Highlights of the museum are an enormous Dinosaur Hall full of sea monster fossils and T. Rex skeletons, three halls’ worth of amazingly realistic wildlife habitat dioramas (the African hall is like a safari that stands still), and a 150,000-specimen Gem and Mineral Hall full of gold, diamonds and other sparkly distractions. But be sure not to miss the soaring Rotunda at the center of the building, with its intricate stained glass dome, graceful bronze statues, and colorful paintings by artist Charles R. Knight, which illustrate mid-20th-century scientists’ findings about the prehistoric world.
You’ll rarely see a bigger collection of stuffed animals or a more opulent collection of pre-Columbian treasures. Try to avoid eye(s) contact with the tarantula in the Insect Zoo, but seek out a unique collection of Zuni fetishes; these tiny stone, bone and antler carvings found in a glass case by the ground floor stairs were made by the Zuni people, a Native American tribe from New Mexico.
Outside, take a wander through the Edible Garden to learn the names and leaves of common kitchen herbs, or to see what an artichoke looks like in full flower.
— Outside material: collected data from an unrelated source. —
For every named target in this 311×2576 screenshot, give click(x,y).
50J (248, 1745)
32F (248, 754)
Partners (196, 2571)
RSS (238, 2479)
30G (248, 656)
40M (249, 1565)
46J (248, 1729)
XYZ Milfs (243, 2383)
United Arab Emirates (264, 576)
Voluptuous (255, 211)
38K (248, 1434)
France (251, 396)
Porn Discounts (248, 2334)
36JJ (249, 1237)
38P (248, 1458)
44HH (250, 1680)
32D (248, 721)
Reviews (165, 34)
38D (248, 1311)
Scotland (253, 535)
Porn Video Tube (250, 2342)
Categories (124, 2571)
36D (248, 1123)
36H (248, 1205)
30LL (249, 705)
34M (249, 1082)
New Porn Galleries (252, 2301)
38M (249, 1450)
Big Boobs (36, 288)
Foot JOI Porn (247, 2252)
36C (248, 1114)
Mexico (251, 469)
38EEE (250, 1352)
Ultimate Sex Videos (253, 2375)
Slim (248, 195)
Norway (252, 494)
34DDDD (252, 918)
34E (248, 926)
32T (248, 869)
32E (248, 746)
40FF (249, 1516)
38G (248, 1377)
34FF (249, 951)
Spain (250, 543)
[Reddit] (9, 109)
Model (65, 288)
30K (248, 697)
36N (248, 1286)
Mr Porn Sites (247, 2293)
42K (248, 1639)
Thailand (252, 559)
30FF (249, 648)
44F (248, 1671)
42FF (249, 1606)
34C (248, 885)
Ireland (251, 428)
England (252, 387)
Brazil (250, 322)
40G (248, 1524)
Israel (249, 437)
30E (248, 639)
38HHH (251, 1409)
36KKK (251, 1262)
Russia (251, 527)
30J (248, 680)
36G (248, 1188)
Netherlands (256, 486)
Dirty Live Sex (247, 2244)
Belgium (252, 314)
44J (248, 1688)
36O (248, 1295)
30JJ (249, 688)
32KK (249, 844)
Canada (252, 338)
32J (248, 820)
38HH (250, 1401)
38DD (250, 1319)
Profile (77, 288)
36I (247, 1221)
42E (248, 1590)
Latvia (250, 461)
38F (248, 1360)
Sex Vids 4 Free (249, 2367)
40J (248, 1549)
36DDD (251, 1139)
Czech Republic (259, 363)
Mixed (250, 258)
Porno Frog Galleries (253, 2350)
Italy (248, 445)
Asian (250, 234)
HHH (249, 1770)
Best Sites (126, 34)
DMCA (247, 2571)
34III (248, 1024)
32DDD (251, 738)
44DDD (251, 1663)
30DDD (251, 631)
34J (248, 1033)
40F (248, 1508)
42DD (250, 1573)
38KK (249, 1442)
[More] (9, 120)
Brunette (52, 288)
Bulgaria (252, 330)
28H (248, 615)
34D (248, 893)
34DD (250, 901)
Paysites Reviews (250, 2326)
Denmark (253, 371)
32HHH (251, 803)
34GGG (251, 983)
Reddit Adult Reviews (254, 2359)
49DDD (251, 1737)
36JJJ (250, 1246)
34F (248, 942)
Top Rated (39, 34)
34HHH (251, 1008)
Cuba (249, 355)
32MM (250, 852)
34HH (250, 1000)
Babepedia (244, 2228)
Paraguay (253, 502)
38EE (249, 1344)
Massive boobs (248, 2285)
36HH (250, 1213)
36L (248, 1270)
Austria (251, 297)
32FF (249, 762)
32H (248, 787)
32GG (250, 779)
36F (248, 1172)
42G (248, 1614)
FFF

Out in the Butterfly Pavilion (open May-October), the popular goal is getting these winged beauties to land on you – even if it’s just for a few seconds.
Set in South L.A.’s Exposition Park, you can make a day of visiting the
Natural History Museum and two adjacent museums: the California Science
Center and its IMAX Theater, and the California African American Museum.
End your visit at the gazebo in the center of the 7-acre Rose Garden,
which offers the most expansive view of the NHMLA, one of the richest
treasures in Tinseltown.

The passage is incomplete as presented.